## Begin Data for the task

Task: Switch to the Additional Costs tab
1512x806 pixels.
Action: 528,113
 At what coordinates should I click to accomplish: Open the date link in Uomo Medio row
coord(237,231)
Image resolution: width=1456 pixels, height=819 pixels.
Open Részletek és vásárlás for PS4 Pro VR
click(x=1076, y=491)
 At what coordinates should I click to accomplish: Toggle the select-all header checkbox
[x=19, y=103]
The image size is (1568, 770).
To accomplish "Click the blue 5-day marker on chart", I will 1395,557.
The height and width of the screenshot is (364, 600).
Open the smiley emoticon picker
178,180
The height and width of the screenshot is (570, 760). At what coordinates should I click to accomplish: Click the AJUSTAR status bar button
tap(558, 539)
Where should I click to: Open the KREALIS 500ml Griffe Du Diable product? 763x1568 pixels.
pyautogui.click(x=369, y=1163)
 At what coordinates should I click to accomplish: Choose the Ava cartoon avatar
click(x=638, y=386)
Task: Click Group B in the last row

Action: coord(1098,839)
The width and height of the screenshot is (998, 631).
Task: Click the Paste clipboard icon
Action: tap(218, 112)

## End Data for the task

* **Objective**: Present every line of the entries above as a numbered list, skipping any blank lines.

* **Result of this task**:
1. Task: Switch to the Additional Costs tab
2. 1512x806 pixels.
3. Action: 528,113
4.  At what coordinates should I click to accomplish: Open the date link in Uomo Medio row
5. coord(237,231)
6. Image resolution: width=1456 pixels, height=819 pixels.
7. Open Részletek és vásárlás for PS4 Pro VR
8. click(x=1076, y=491)
9.  At what coordinates should I click to accomplish: Toggle the select-all header checkbox
10. [x=19, y=103]
11. The image size is (1568, 770).
12. To accomplish "Click the blue 5-day marker on chart", I will 1395,557.
13. The height and width of the screenshot is (364, 600).
14. Open the smiley emoticon picker
15. 178,180
16. The height and width of the screenshot is (570, 760). At what coordinates should I click to accomplish: Click the AJUSTAR status bar button
17. tap(558, 539)
18. Where should I click to: Open the KREALIS 500ml Griffe Du Diable product? 763x1568 pixels.
19. pyautogui.click(x=369, y=1163)
20.  At what coordinates should I click to accomplish: Choose the Ava cartoon avatar
21. click(x=638, y=386)
22. Task: Click Group B in the last row
23. Action: coord(1098,839)
24. The width and height of the screenshot is (998, 631).
25. Task: Click the Paste clipboard icon
26. Action: tap(218, 112)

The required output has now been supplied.